**Supplied entries:**
◆ ◆ ◆ ◆ ◆

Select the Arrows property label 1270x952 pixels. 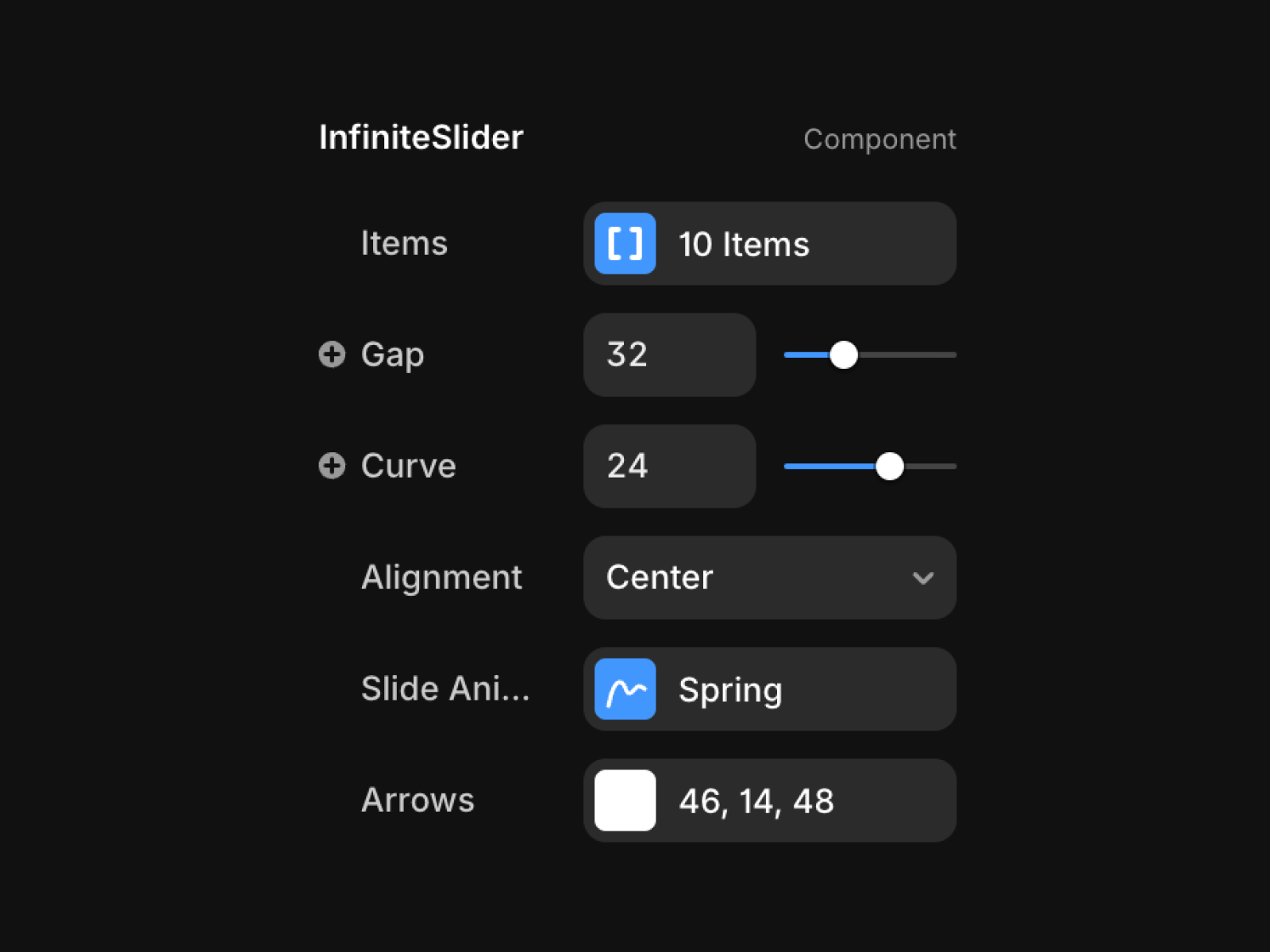click(418, 800)
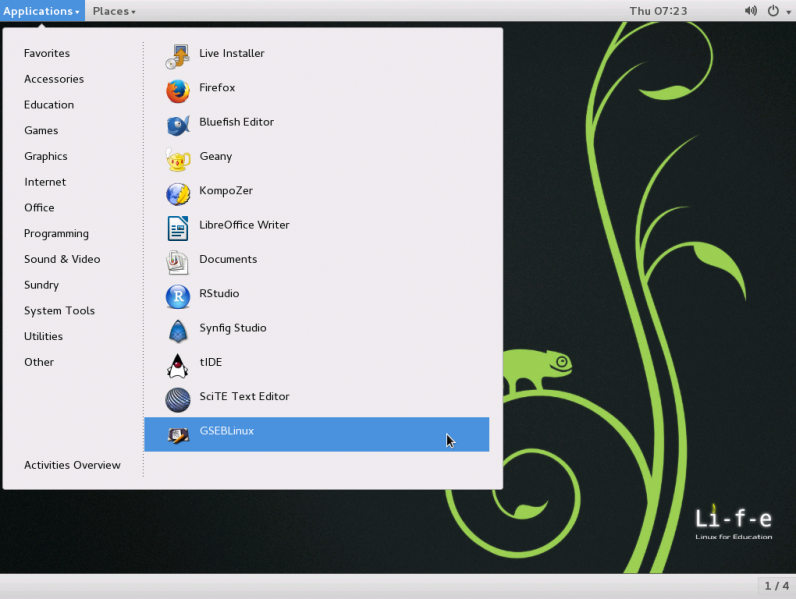Screen dimensions: 796x599
Task: Click the volume speaker icon in top bar
Action: coord(751,11)
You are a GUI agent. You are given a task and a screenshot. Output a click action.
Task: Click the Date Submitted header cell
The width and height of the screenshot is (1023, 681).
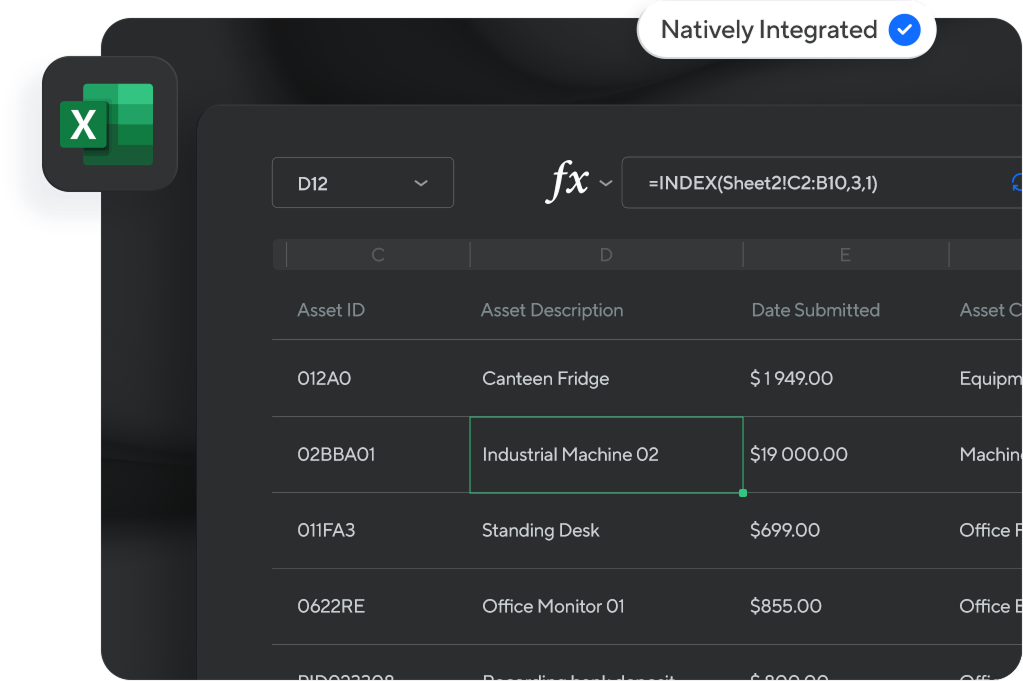pyautogui.click(x=815, y=310)
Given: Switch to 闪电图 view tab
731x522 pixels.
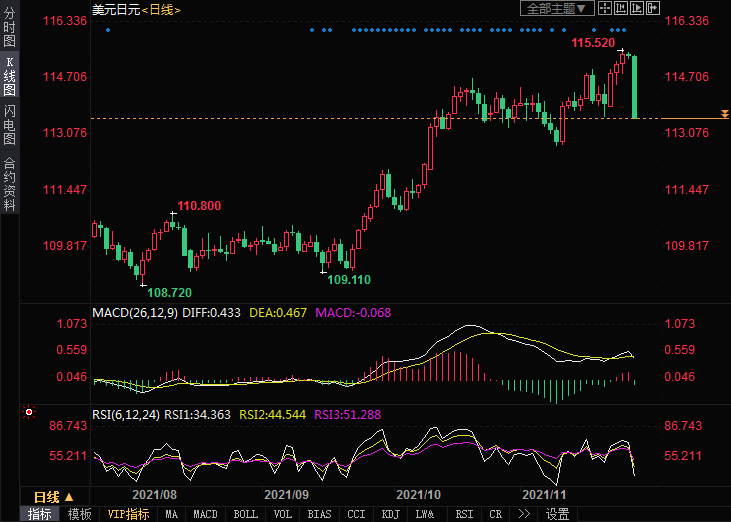Looking at the screenshot, I should [9, 125].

◆ ◆ ◆ ◆ ◆

**Goal of the exercise:** Reproduce, unchanged, each line between the one with "Task: Click the Date Submitted header cell" and the last line of the material, both included; the pictures do not go in.

**Answer:**
Task: Click the Date Submitted header cell
The width and height of the screenshot is (1023, 681).
pyautogui.click(x=815, y=310)
Given: Switch to 闪电图 view tab
731x522 pixels.
Looking at the screenshot, I should [9, 125].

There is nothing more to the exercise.